Истинность и наибольшая достоверность зрительных впечатлений отражается в языковой картине мира[6]. Об этом свидетельствует внутренняя форма слов, утверждающих достоверность суждения: «очевидно», «наглядный пример». В то же время заблуждения трактуются как «слепота». Само зрение, его деформация или полная его утрата, так же как и орган зрения – глаз – имеют большую область метафорических проекций в области этики и эстетики[7].
В христианской традиции зрение осмысляется как особый вид духовной деятельности: «Светильник тела есть око; итак, если око твое будет чисто, то и все тело твое будет светло; а если оно будет худо, то и тело твое будет темно» (Лук.11: 34)[8]. Глаза и феномен зрения наделяются исключительным значением в иконографии.
Морис Мерло-Понти рассматривал видение как данную человеку способность «изнутри участвовать в артикуляции Бытия». Анализируя уникальный опыт и произведения П. Сезанна, П. Клее, А. Матисса, Т. Жерико, О. Родена, он пришел к выводу, что видение – «встреча, как бы на перекрестке, всех аспектов Бытия»[9]; и в этом непрерывном и нерасторжимом взаимодействии человека и природы «само безмолвное Бытие» обнаруживает присущий ему смысл.
«Зрением возглавляются наши способности познавать мир»[10], – утверждал Павел Флоренский.

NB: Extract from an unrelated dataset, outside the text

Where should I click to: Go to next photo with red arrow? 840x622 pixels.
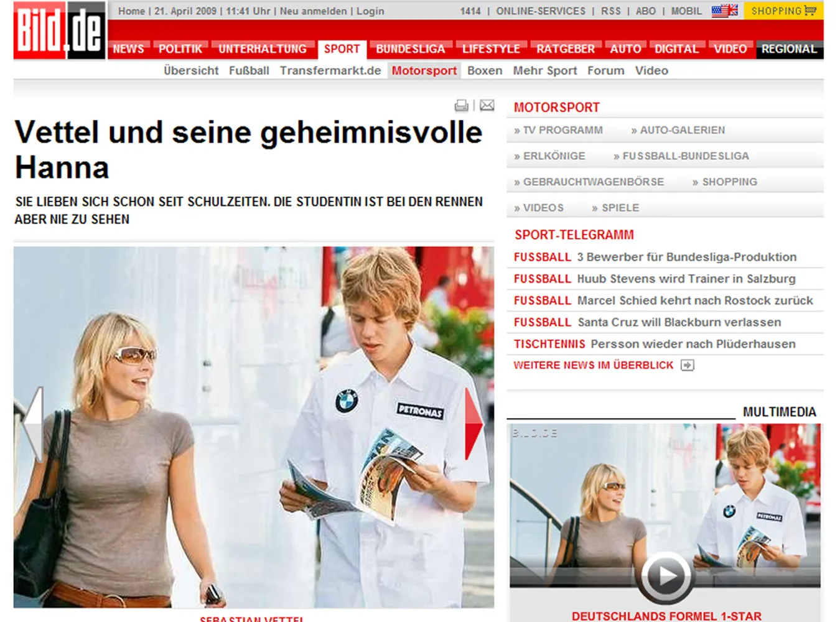click(473, 424)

Рудольф Арнхейм писал, что визуальные образы в большой степени определяют когнитивные процессы и зрительное восприятие по своей структуре представляет собой «чувственный аналог интеллектуального познания»: «В настоящее время можно утверждать, что на обоих уровнях – перцептивном и интеллектуальном – действуют одни и те же механизмы»[11]. Неразрывную связь когнитивных процессов с визуальным восприятием подтверждают медицинские данные: так, «опыты над внесетчаточным зрением свидетельствуют о том, что некоторые пороки глаз, например, страбическая амблиопия, вызывают у пациента нарушение сознания: глаз сохраняет свои свойства, в нем создается изображение, но сознание отклоняет его с растущим упрямством, приводящим иногда к полной слепоте»[12].
Зрение неразрывно связано не только с сознанием индивида. Каждая эпоха имеет свою визуальную картину мира, в которой отражаются основные эстетические, религиозные, философские, научные искания[13]. Михаил Матюшин считал: «Художник всегда отмечает то состояние восприятия пространства – мерность, – которое свойственно его эпохе»[14].

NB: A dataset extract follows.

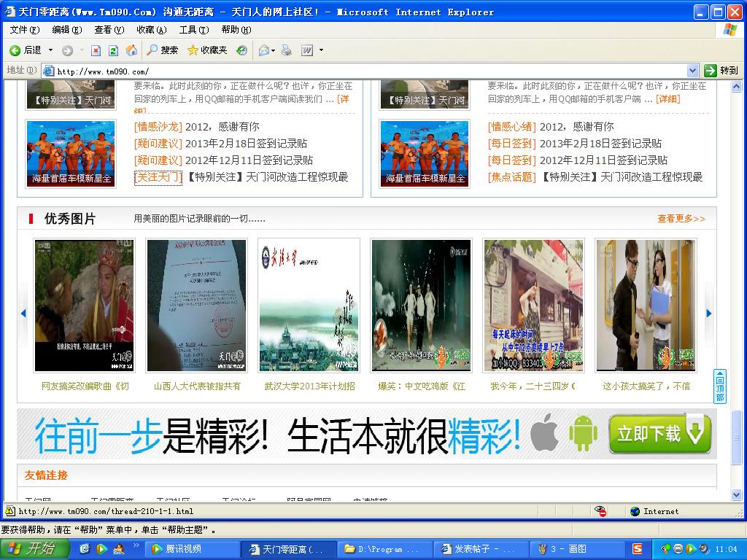This screenshot has height=560, width=747.
Task: Open the 工具(T) menu
Action: pos(193,30)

Смена визуальных кодов в искусстве рубежа XIX–XX веков была обусловлена как фундаментальными научными открытиями, техническими изобретениями, приведшими к появлению новых медиа, так и осознанием исчерпанности старых форм, не способных отразить катастрофическую социальную атмосферу эпохи и передать религиозный и философский кризис, испытываемый современниками.
Проблема кризиса искусства, причин его возникновения и новых форм, ставших ответом и способом преодоления этого кризиса, волновала умы как в начале ХХ века, так и на рубеже ХХ – XХI веков. В различных аспектах и с разными «диагнозами» этот вопрос был рассмотрен в трудах религиозных мыслителей и философов, искусствоведов, писателей, художников, критиков. С одной стороны, высокий уровень проработанности этой проблемы, а с другой – ее принципиальная неисчерпаемость позволяют остановиться только на некоторых моментах изменения культурной и научной парадигмы, которые представляются нам наиболее значимыми для понимания актуальности концепции «нового зрения» для искусства ХХ века.
«Новое зрение» – емкая метафора искусства, утверждающего новое отношение к миру и к человеку. Например, когда Алексей Крученых говорил: «Мы стали видеть здесь и там ‹…› Мы рассекли объект! Мы стали видеть мир насквозь»[15], – он декларировал принципы работы со словом, которые должны были способствовать «постижению мира, разбившему убогое построение Платона и Канта».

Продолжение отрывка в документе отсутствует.